En un comunicado difundido en redes sociales, Artículo 19 informó que su equipo jurídico analiza detalladamente el alcance de esta propuesta, anunciando observaciones sobre varias disposiciones que consideran problemáticas para el ejercicio periodístico. La organización advierte que estos lineamientos podrían permitir que las autoridades actúen como “policías o jueces de la verdad”.
Uno de los puntos más controvertidos es el criterio de “veracidad” establecido en el artículo 8, que plantea que la libertad de expresión no debe estar condicionada a que un contenido sea considerado verdadero. Artículo 19 subraya la importancia de identificar quién define qué es veraz, y critica que las definiciones sobre publicidad y propaganda son poco claras, especialmente cuando se trata de mensajes financiados con recursos públicos.
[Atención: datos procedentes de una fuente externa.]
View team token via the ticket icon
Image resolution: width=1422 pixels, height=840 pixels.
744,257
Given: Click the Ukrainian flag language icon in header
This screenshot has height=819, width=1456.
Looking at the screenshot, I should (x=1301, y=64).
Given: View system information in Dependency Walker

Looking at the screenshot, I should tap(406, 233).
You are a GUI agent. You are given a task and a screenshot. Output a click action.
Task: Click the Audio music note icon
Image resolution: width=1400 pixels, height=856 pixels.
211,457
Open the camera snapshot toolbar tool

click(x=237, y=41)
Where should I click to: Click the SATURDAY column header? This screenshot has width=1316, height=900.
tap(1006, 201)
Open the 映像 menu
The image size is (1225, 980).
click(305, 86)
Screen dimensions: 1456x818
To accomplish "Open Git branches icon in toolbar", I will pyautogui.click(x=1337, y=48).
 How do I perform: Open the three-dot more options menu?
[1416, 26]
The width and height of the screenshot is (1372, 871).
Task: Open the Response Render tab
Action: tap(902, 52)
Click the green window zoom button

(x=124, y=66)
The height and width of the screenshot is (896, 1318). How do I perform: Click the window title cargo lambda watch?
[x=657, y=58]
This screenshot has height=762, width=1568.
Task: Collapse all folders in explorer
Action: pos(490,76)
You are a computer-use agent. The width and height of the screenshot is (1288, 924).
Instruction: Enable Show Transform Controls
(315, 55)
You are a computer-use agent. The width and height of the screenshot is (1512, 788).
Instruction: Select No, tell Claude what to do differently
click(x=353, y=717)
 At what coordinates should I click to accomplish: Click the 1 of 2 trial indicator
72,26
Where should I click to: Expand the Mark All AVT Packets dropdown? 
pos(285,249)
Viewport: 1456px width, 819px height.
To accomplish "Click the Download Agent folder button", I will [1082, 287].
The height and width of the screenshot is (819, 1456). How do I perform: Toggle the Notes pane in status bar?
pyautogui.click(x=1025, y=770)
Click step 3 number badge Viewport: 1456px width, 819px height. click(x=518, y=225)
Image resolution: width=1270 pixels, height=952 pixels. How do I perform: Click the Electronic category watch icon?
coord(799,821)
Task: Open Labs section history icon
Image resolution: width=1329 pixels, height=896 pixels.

Además, la organización plantea inquietudes sobre la dependencia de la comisión reguladora del Poder Ejecutivo, sugiriendo que esto puede comprometer su independencia. Esta preocupación se agrava en un contexto donde los medios de comunicación enfrentan estigmatización y violencia, lo que puede impactar negativamente en la cobertura informativa.
Otro aspecto cuestionado es el artículo 12, que establece que la información histórica no debe ser presentada como actual. Artículo 19 señala que los hechos del pasado son relevantes, especialmente en cuestiones de derechos humanos cuya responsabilidad estatal sigue vigente. También se critica la falta de claridad en las diferencias entre “recomendaciones” y “determinaciones” de la autoridad reguladora.
Artículo 19 advierte que las sanciones propuestas, que consideran excesivas, podrían llevar a los concesionarios a autocensurarse para evitar multas. Esta situación podría limitar el acceso a una información diversa y plural, fundamental para la democracias.
La organización concluirá su análisis y compartirá una evaluación más amplia de los lineamientos, especialmente sobre sus posibles efectos en la libertad de expresión y los derechos de las audiencias.